Certes, lorsqu’on s’apprête à lancer une nouvelle technologie s’appuyant pleinement sur l’effet de réseau, on prévoit forcément les interdépendances entre acteurs concernés, entrainant souvent des phénomènes d’interblocages, des cercles vicieux et autres problèmes de l’œuf et de la poule. Cependant, l’exercice le plus difficile reste celui d’élaborer une stratégie globale, collectivement (par les « pionniers ») ou individuellement (par les « suivants ») et de la mettre en œuvre. Comme conditions nécessaires (mais non suffisantes hélas), une telle stratégie doit :
- identifier à l’avance les obstacles les plus significatifs qu’il convient de lever, de préférence en ayant une idée préalable de leur intensité et de leur durée dans le temps ;
- proposer des leviers d’actions multiples (sensibilisation, incitation, renforcement de capacités…) en fonction des acteurs concernés et des obstacles à surmonter (ou à contourner à défaut) ;
- décliner les leviers stratégiques en actions concrètes et orchestrer ces dernières selon un plan d’action pluriannuel ;
- prévoir une évaluation régulière des résultats et la boucle de rétroaction pour réviser la stratégie si besoin (et c’est souvent le cas !).

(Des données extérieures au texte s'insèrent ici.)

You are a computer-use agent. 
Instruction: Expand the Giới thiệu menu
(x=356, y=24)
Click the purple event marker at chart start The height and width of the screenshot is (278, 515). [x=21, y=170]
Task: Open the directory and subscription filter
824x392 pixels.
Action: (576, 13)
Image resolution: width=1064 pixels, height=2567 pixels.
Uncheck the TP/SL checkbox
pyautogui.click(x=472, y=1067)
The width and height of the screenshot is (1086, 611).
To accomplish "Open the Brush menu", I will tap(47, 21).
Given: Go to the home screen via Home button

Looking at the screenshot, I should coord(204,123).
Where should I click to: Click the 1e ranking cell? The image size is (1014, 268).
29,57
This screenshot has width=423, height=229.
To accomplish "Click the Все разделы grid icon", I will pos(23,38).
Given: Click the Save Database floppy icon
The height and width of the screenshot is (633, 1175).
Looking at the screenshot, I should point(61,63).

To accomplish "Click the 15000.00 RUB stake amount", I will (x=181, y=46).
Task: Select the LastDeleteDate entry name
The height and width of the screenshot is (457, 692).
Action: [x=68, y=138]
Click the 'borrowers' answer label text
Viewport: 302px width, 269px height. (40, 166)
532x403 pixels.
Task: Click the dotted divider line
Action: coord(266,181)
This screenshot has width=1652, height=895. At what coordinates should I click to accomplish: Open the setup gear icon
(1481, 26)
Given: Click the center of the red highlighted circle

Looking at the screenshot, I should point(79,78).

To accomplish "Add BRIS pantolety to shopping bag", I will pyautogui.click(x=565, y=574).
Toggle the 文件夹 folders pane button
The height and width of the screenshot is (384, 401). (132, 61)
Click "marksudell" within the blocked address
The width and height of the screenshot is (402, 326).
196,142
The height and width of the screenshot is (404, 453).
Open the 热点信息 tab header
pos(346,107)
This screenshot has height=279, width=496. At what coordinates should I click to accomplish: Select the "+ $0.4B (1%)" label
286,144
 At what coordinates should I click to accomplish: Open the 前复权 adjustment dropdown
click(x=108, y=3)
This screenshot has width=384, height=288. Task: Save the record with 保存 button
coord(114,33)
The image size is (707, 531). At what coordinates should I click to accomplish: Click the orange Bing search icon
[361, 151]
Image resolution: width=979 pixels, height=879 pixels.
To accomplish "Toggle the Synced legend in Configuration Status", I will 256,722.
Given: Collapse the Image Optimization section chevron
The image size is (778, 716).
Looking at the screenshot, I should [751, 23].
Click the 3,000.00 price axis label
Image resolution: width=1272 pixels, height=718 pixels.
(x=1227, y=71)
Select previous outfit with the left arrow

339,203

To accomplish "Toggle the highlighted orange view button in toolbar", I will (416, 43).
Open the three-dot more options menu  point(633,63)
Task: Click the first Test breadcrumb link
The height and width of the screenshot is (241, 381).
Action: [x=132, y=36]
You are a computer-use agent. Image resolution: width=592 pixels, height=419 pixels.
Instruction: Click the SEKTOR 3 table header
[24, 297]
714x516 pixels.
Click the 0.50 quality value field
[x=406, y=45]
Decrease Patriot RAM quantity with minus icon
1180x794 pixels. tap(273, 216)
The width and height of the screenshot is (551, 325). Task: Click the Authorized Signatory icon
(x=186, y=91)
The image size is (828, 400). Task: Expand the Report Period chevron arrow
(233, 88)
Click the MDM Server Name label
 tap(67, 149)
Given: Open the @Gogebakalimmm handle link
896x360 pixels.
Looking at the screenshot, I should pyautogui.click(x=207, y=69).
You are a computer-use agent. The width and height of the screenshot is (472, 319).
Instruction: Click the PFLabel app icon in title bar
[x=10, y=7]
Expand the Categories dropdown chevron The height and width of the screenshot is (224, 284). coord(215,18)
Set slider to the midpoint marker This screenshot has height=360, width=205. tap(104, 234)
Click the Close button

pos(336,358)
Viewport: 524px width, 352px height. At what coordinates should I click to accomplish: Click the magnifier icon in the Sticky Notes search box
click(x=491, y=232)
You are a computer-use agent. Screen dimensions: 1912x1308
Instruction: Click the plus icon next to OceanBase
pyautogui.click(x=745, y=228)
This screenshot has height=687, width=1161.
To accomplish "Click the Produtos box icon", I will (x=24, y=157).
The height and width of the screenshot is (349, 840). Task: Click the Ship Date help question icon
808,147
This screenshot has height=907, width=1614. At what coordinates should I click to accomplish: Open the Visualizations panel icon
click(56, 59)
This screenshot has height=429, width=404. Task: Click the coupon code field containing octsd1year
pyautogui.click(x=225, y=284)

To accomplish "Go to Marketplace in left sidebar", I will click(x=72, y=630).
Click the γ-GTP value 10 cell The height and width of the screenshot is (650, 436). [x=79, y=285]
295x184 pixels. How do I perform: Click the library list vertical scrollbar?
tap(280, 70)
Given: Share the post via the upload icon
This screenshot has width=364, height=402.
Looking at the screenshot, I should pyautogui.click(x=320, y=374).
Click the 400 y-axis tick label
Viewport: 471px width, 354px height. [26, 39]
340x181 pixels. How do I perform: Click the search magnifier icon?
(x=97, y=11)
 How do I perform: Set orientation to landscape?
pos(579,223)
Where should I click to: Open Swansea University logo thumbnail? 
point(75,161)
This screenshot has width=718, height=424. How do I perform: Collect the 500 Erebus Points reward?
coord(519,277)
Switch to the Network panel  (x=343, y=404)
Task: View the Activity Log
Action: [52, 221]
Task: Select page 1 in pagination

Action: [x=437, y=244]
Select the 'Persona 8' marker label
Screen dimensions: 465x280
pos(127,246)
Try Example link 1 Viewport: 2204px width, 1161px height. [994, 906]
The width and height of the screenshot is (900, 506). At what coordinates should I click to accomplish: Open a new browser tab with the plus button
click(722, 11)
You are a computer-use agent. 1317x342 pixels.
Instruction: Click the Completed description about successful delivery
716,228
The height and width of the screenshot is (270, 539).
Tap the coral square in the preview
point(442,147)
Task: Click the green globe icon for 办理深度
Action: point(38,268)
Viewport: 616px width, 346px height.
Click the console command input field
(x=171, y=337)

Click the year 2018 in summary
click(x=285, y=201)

En conclusion, en attendant qu’IPv6 et DNSSEC s’imposent (espérons-le toujours, mais comme promis, je ne fais plus de prédiction de date, n’est-ce pas ! :-)), il convient non seulement de continuer l’effort pédagogique et de sensibilisation, mais aussi de rappeler que chaque acteur doit d’abord « balayer devant sa porte », avant de demander aux autres (légitimement ou non) de remplir leur rôle. Mieux encore, selon la fameuse expression « Eat your own dog food », même lorsqu’on croit avoir fait son boulot, il est important d’en vérifier la qualité, afin de montrer l’exemple.
Notes :
1 Au terme de nombreuses itérations, ces spécifications ont connu des améliorations significatives, conduisant à des standards stables depuis plusieurs années ([RFC 2460] pour IPv6, en vigueur depuis 1998 même si quelques mises à jour lui ont été apportées au fil de l’eau et [RFC 4033] [RFC 4034] [RFC 4035] pour DNSSEC, en vigueur depuis plus de 10 ans maintenant, après un passage temporaire par [RFC 2535] et autres RFC connexes).
2 Il est assez marquant que la Belgique qui était loin derrière d’autres pays européens il n’y a à peine 5 ans, occupe désormais la première place mondiale, avec un taux de pénétration combiné de 56% (au 3 janvier 2016, avec 44% côté utilisateurs, selon 6lab – Cisco). À l’inverse, la France, qui était en tête de peloton à la même époque (et devenue « célèbre pour IPv6 en plus de l’être pour son vin et son fromage »), se trouve aujourd’hui loin derrière (32% de déploiement au 3 janvier 2016, avec seulement 6,5% côté utilisateurs).